Efficient scalable sequence generator implementation

5.3k views Asked by At

Problem:
I need to implement multiple shared sequence generators, that will be used by 50-100 Tomcat servers. Each sequence generator should start with 1 and be incremented by one after each request. Sequence generator implementation should have atomic increment command. Java client should be available.

Scale:
Up to 50000 sequence generators actively used, for each of them we expect one increment request in 5-10 seconds. Up to 20000 requests per second
50-100 java clients(Tomcat servers). The access to the sequence generators is shared between those servers. Important: Only 2 clients use the same sequence generator.
50-100 times - average number of times each sequence generator is used.
24 h TTL - a generator should be cleaned at most after 24 hours after it was created - so actually there can be significantly more than 50000 sequence generators, but only up to 50000 are expected to be actively receiving requests at the same time.

Performance:
<1ms preferable average response time. Average over 2ms is definitely not good enough.

We ruled out Oracle's Sequence object.
We are currently considering Redis and Memcached.
Both are fast.

What implementation is recommended/good enough?
Are there any other better technologies for this purpose?

Another important question:
Which has a better performance for incr, Redis or Memcached?

Thanks

2

There are 2 answers

2
Vitaliy On

I have the following suggestion:

The naive approach is problematic since it involves very fine grained locking on the record holding the current sequence value. With so many clients- it creates an unbearable contention.

My suggestion is to allow the client to perform a reservation on a range of sequences. So, for the first time, the client orders a range, say from 1 to 1000. The processing of this order is synchronized. So if another asks for a range at the same time- it should block and later receive the range 1001 to 2000.

Each client gets a disjoint pool of sequences and pulls the values from it. As soon as the pool is depleted, it asks the db for another range. This, as mentioned involves a lock.
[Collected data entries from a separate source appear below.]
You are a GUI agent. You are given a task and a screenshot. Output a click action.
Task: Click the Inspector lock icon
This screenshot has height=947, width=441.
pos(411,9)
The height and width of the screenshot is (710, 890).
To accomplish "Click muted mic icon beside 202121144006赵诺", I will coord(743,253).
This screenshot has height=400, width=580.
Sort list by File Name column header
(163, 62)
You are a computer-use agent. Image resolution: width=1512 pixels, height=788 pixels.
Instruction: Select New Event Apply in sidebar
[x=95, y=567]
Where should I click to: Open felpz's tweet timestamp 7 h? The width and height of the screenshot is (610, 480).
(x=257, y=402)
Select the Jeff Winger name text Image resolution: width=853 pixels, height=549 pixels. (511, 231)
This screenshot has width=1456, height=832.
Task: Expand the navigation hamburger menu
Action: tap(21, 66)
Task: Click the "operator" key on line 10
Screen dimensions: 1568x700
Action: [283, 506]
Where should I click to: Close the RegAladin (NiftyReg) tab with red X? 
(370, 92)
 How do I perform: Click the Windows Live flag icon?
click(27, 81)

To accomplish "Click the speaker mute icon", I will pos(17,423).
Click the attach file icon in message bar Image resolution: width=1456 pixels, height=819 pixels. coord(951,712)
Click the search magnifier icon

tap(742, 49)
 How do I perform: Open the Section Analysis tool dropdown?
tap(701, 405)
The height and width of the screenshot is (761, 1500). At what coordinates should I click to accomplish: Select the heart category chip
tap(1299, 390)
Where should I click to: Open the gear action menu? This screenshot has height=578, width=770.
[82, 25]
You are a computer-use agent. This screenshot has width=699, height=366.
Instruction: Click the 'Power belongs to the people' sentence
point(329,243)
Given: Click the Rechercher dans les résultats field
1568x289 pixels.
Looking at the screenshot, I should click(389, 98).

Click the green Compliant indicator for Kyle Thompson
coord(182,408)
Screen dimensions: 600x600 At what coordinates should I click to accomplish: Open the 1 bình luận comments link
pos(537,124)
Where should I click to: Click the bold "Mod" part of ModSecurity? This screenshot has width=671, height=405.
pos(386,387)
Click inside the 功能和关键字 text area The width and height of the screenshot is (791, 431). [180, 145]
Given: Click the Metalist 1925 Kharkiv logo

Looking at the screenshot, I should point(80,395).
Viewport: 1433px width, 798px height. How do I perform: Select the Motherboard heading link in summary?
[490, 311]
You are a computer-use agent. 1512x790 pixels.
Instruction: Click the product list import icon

The thing is that you can fine tune the size of the range to trade off lock contention and resource utilization (a reserved range is not guaranteed to be fully used- the client may decide it no longer needs any sequences or it may crash altogether).

0
Sripathi Krishnan On

Redis should let you do this easily.

  1. Create a key for each sequence generator
  2. Use the INCR command to get the next sequence number
  3. If the returned number is 1, it means the key did not exist previously. In this case, you should also issue the PEXPIRE command to expire the key after 24 hours

To further reduce the latency, you can do several things -

  1. Maintain a Redis server only for sequence generators. In other words, do not store any other data on this server.
  2. Don't use AOF; instead use the RDB persistence. AOF will append every INCR command in the log file, RDB on the other hand will simply store the current value of each sequence.

You should read through diagnose latency problems as well as the page on redis persistence.

Also, the expire command has to be issued at most once in 24 hours, and that will require two round trips to redis. If you want to avoid that, you can create a lua script. The rate limit lua script is a good starting point.